The XML Signature and XML WGs and other interested parties are invited to comment on this proposed direction, review the specification and report implementation experience. While we welcome implementation experience reports, the XML Signature Working Group will not allow early implementation to constrain its ability to make changes to this specification.

Please send comments to the editors and cc: the list <w3c-ietf-xmldsig@w3.org>. Publication as a Working Draft does not imply endorsement by the W3C membership or IESG. It is inappropriate to cite W3C Drafts as other than "work in progress." A list of current W3C working drafts can be found at http://www.w3.org/TR/. Current IETF drafts can be found at http://www.ietf.org/1id-abstracts.html.

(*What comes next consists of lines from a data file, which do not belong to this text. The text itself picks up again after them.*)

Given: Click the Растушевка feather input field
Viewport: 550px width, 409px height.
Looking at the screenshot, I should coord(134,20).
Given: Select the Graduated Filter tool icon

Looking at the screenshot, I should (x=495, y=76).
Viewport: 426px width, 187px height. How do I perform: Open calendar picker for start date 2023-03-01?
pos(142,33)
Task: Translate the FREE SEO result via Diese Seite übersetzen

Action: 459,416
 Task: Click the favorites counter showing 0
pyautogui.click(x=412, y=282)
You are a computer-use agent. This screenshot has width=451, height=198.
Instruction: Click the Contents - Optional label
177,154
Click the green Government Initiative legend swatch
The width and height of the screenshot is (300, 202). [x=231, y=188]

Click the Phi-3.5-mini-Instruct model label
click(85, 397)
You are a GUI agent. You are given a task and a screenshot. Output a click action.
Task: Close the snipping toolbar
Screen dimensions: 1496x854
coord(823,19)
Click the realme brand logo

There have been no solicitations nor declarations regarding patents related to this specification within the Signature WG.

Appendices

1 Introduction

The XML 1.0 Recommendation [XML] specifies the syntax of a class of resources called XML documents. It is possible for XML documents which are equivalent for the purposes of many applications to differ in physical representation. In particular, they may differ in their entity structure, attribute ordering, and character encoding.

It is not a goal of this work to establish a method such that two XML documents are equivalent if and only if their canonical forms are identical. Such a method is unachievable, in part due to application-specific rules such as those governing unimportant whitespace and equivalent data (e.g. <color>black</color> versus <color>rgb(0,0,0)</color>). There are also equivalencies established by other W3C Recommendations and Working Drafts. Accounting for these additional equivalence rules is beyond the scope of this work. They can be applied by the application or become the subject of future specifications.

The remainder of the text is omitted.